Hanko Naval Base was a short-lived Soviet naval base on the southern coast of Finland, operational for less than two years in the early 1940s. The base was located in the town of Hanko on the Hanko Peninsula, which is located 100 kilometers (62 mi) from Helsinki, the Finnish capital.

==History==
The Soviet Union had demanded from Finland a military base in the writing of regional exchange requirements just before outbreak of the Winter War from Hanko peninsula.

In October 1939 Geoffrey Cox was told that the Finnish General Staff were prepared to cede even the Petsamo area, but not Hanko, which they knew in Russian hands would be a pistol pressed into Finland’s back, and which was the real key to the Gulf of Finland. The Russians were prepared to hand over in return some territory just north of the Finnish “waist-line”: - stretches of forest of no military value.

After the Winter War, in the early Spring of 1940, the Soviet Union repeated its call for a naval base in the Hanko area.
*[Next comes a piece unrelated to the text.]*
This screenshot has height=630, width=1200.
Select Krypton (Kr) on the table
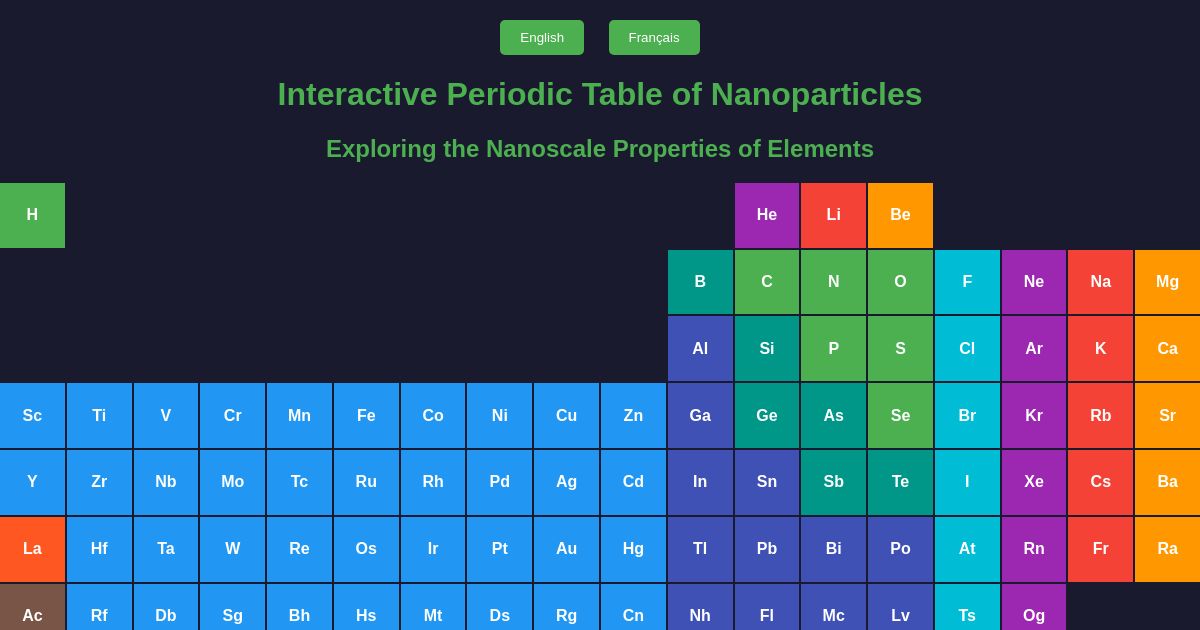pyautogui.click(x=1033, y=416)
Finland's negotiation delegation was forced to agree to the Soviet Union's peace terms, including the Hanko base. On March 12, 1940, the Moscow Peace Treaty included a lease to the Soviet Union, for 30 years, of 115 square kilometers of territory which included the area of the Hanko Peninsula and the city of Hanko surrounding maritime areas, as well as about 400 islands.

The area was handed over to the Soviets at Midnight on 22 March 1940. The Finnish population had been evacuated from the area, causing about 8,000 Finns to lose their homes. Soviet Union forces built a strong military base. It oversaw maritime traffic in the Gulf of Finland, and was also a potential south-west invasion front for war against Finland. The base housed infantry, airborne and armored forces. The Soviet Union fortified the border between Finland and the base, and the Finnish forces invested in troops and fortifications on their side.
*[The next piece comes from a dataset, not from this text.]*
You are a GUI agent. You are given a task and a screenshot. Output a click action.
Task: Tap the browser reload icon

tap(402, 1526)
==Outbreak of the Continuation War ==

Battles of the Continuation War that took place at the borders of the leased area were quite limited. The Finns did not try to assault the Hanko Soviet forces. However, the Soviet Union withdrew its troops from the leased area on December 2, 1941. The troops left their leased area heavily mined, which hampered the return of the civilian population in the Hanko peninsula.

After the Continuation War, the Soviet Union demanded instead of Hanko a lease area in Porkkala. The final turnover of the Hanko leased area was included in the Paris Peace Agreement in 1947.